══ SOURCE RECORDS ══

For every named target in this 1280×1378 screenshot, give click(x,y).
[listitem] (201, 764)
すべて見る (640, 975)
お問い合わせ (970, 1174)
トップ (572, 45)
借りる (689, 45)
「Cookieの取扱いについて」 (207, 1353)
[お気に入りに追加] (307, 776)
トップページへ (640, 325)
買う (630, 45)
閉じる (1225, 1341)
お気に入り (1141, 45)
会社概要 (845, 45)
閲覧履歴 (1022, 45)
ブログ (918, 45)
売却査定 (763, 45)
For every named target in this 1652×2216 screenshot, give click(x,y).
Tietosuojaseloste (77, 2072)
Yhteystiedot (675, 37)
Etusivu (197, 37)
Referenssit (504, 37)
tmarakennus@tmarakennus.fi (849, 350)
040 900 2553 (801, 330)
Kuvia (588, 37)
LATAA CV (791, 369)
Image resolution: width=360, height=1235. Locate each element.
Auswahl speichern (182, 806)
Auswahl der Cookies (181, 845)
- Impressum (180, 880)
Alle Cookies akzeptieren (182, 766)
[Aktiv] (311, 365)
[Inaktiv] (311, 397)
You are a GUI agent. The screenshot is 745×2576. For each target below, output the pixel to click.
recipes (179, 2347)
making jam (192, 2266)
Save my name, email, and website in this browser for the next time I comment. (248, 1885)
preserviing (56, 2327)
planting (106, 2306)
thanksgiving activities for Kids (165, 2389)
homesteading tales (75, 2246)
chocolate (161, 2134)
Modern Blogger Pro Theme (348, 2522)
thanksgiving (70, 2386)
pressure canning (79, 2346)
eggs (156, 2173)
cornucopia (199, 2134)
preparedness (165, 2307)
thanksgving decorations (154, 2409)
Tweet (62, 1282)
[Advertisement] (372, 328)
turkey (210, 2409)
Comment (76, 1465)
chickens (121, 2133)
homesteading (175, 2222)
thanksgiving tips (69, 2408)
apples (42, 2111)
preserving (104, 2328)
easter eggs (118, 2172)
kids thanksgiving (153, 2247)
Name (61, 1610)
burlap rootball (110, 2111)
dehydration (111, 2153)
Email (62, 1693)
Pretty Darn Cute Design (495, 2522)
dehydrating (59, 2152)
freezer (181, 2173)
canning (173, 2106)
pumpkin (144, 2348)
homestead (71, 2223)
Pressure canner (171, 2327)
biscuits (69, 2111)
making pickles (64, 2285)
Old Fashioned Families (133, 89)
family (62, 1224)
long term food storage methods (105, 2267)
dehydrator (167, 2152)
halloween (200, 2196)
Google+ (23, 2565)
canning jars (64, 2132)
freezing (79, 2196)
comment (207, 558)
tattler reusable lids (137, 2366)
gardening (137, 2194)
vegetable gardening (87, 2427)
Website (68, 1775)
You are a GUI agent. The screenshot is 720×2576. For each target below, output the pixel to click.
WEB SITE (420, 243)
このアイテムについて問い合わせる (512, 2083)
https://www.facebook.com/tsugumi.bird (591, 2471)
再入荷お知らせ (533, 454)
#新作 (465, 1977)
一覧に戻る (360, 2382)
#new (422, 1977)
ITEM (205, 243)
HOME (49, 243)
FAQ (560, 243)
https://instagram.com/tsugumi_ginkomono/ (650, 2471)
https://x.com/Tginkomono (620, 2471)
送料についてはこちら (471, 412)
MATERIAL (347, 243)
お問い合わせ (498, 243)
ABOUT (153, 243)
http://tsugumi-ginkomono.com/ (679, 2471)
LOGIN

═══

THE TASK:
Throughout the data above, copy all lines where the word "this" is found.

WORKED SOLUTION:
For every named target in this 1280×1378 screenshot, give click(x,y).
For every named target in this 1652×2216 screenshot, give click(x,y).
Save my name, email, and website in this browser for the next time I comment. (248, 1885)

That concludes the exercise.